Documents tabled in Parliament earlier showed the Treasury made disbursements for, among others, the maize flour and fuel subsidies, the purchase of Telkom Kenya shares and the building of a military research hospital.

It disbursed Sh810 million to the State House, Sh2.2 billion for building the military research hospital, and Sh4.5 billion for the discontinued maize flour subsidy.

Another Sh9.45 billion was allocated for road construction and Sh6 billion for the purchase of a 60 per cent stake in Telkom Kenya from Helios Investment Partners, making the company fully State-owned.

The Constitution requires the Treasury to table a mini-budget two months after withdrawing funds from the Consolidated Fund without the approval of MPs—whose term ended on June 9.

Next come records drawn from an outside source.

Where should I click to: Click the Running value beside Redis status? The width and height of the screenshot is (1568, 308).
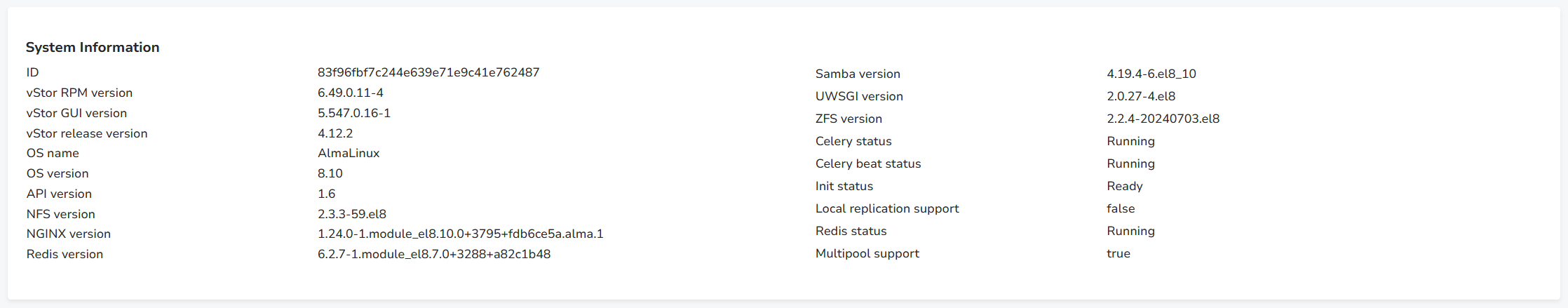tap(1130, 231)
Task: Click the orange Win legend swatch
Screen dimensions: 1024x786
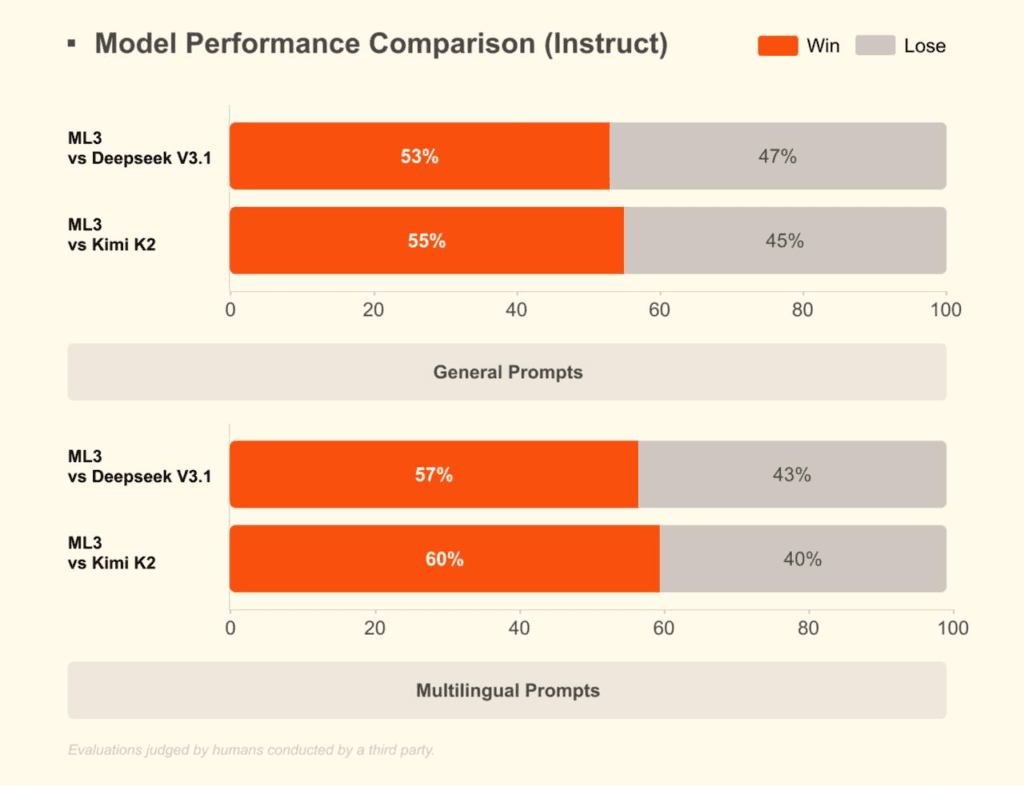Action: pyautogui.click(x=777, y=46)
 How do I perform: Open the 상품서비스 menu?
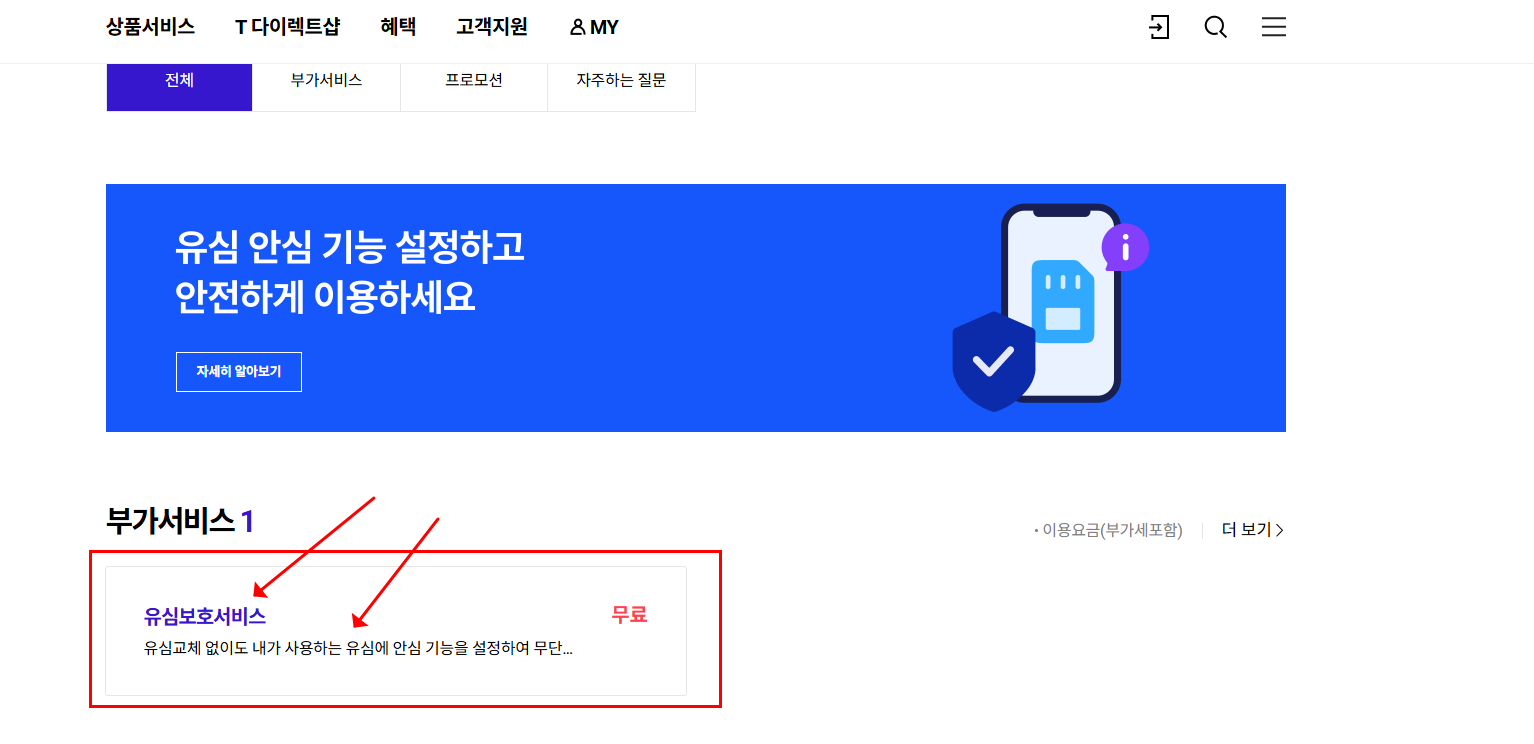[x=150, y=27]
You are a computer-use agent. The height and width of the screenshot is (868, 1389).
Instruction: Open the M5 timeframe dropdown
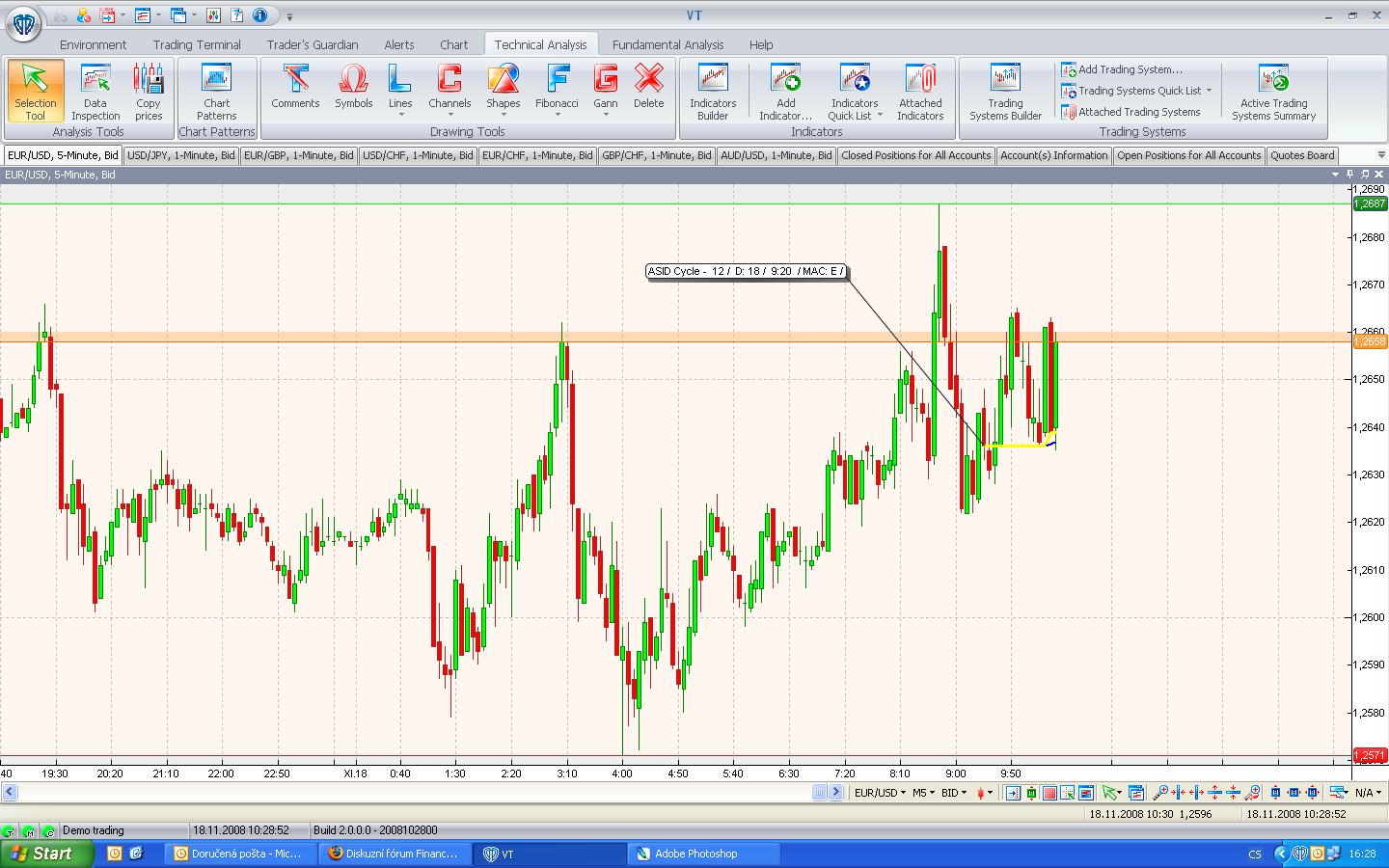[924, 793]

“Already the Treasury has invoked Article 223 of the Constitution that allows them to spend money without the approval of Parliament. They have approved the withdrawal of Sh45.67 billion out of which Sh23 billion has been paid out,” Martin Masinde, the acting director of the Parliamentary Budget Office (PBO), told MPs earlier.

“This is coming just two months into the new financial year. They now want Parliament to regularise the expenditure, including salaries, which is not an unforeseen expenditure.”

The proposed budget cuts are largely targeting less essential expenditure on items such as domestic and foreign travel, entertainment, training and publicity.

Other budgets set to be chalked off are gifts, flowers and tea in government offices.

The cuts will accompany a freeze in hiring and salary increases for public servants, which may go against the new administration’s campaign pledge to improve the pay for security workers such as police officers.

“We intend to contain growth in non-priority expenditures so as to reduce the fiscal deficit that will support a reduction in the growth of public debt to ensure sustainability,” Treasury Cabinet Secretary Njuguna Ndung’u said on November 10.

“The [fiscal consolidation] policy’s main objective is to free resources to growth-enhancing programmes by gradually reducing the overall fiscal deficit and the pace of debt accumulation.”